A ce climat de « violence gratuite » s’est greffé au sein du pensionnat « un système de prédateurs » longtemps tu, selon Alain Esquerre, porte-parole des victimes.
Parmi les récits des victimes, âgées de huit à 13 ans à l’époque des faits: des masturbations et fellations imposées ou subies plusieurs fois par semaine, des châtiments corporels, menaces et humiliations.
Au total, 112 plaintes ont été déposées auprès du parquet, qui a ouvert une enquête l’année dernière pour des violences, agressions sexuelles et viols commis essentiellement entre les années 1970 et 1990.
« Jamais informé »
Or François Bayrou, 73 ans, ancien candidat centriste à la présidentielle et figure récurrente de la politique française, a été ministre de l’Education entre 1993 et 1997.
S’il se défend de n’avoir « jamais été informé » des crimes et délits à Bétharram, il a expliqué avoir diligenté une inspection générale en 1996 après le dépôt d’une première plainte d’un élève, camarade de classe d’un de ses fils, giflé violemment par le surveillant général.
« Est-ce que vous croyez que nous aurions scolarisé nos enfants dans des établissements dont il aurait été soupçonné ou affirmé qu’ils se passent des choses de cet ordre ? », s’est-il ému devant l’Assemblée nationale, alors que plusieurs députés l’accusent d’avoir menti.

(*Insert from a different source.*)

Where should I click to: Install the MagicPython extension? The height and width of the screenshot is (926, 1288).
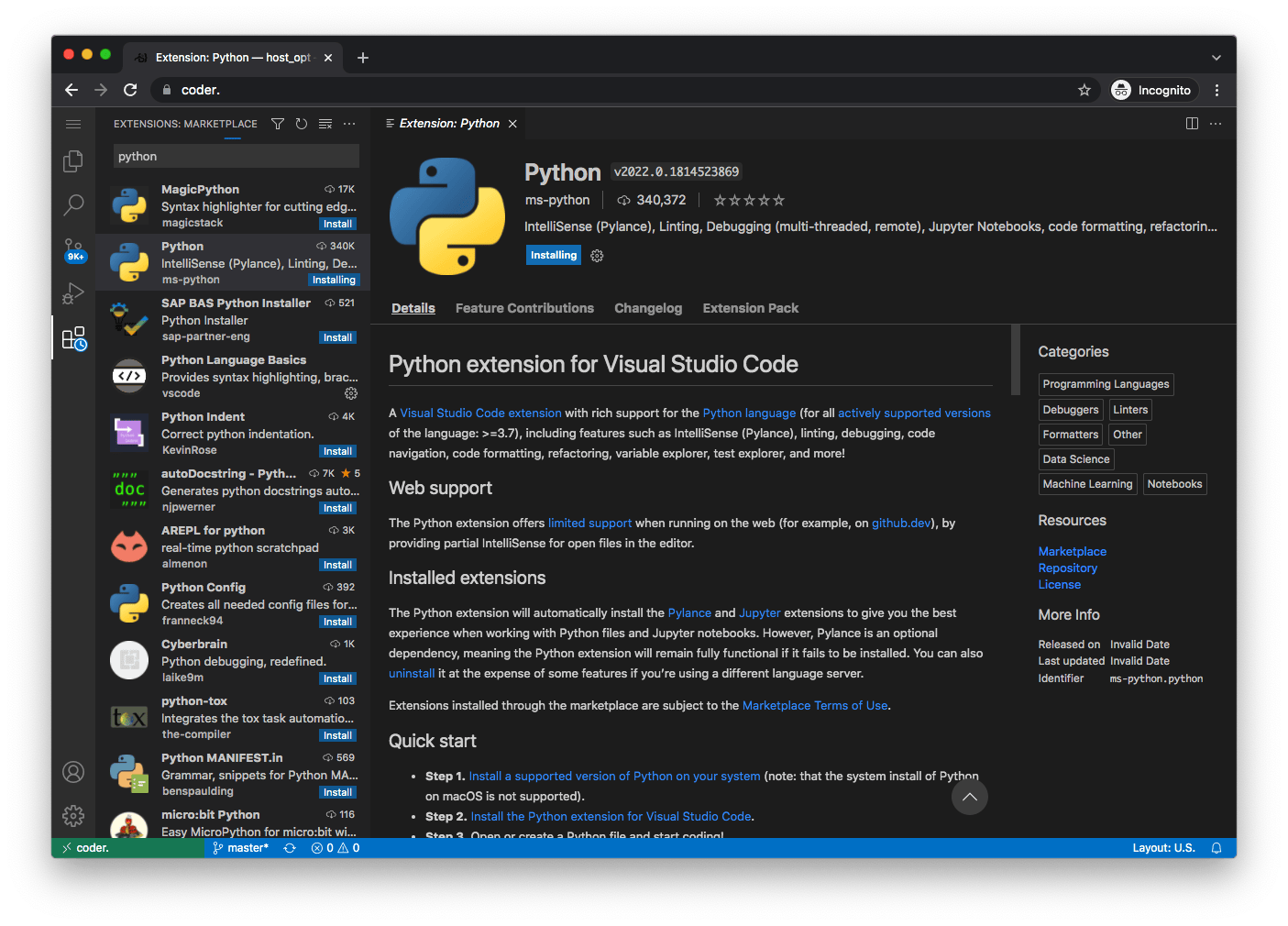pyautogui.click(x=337, y=224)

Il y a aussi ce gendarme chargé de l’enquête sur le père Carricart, ex-directeur de l’institution accusé de viol en 1998, qui évoque une « intervention » de François Bayrou auprès de la justice à l’époque, alors qu’il était député.
« Misérable polémique »
Le juge qui enquête sur le viol en 1998 a également relaté dans plusieurs médias que François Bayrou avait « fait la démarche de venir » le voir lorsque le prêtre était en détention, mais sans « jamais » parler du dossier.
Mardi, le Premier ministre a encore martelé n’être « jamais » intervenu, « ni de près ni de loin » auprès de la justice et a contre-attaqué en visant le gouvernement socialiste de Lionel Jospin, au pouvoir à la fin des années 1990.
Une « misérable polémique politicienne », a répondu Elisabeth Guigou, alors ministre de la Justice.
L’exécutif français navigue en eaux troubles depuis la dissolution de l’Assemblée début juin par le président Emmanuel Macron, dans la foulée de la déroute de son camp aux élections européennes. Depuis, l’Assemblée est divisée en trois blocs (gauche, centre-droit, extrême droite), dont aucun ne dispose de la majorité.
La gauche reproche parallèlement au gouvernement Bayrou d’avoir trop fait de concessions à l’extrême droite. Le PS vise notamment le débat polémique ouvert sur le droit du sol par le ministre de la Justice Gérald Darmanin. M. Bayrou est aussi vivement critiqué à gauche pour avoir évoqué récemment un « sentiment de submersion » migratoire en France.
M. Bayrou avait été brièvement ministre de la Justice en 2017, avant de démissionner en raison d’une enquête sur des soupçons d’emploi fictifs.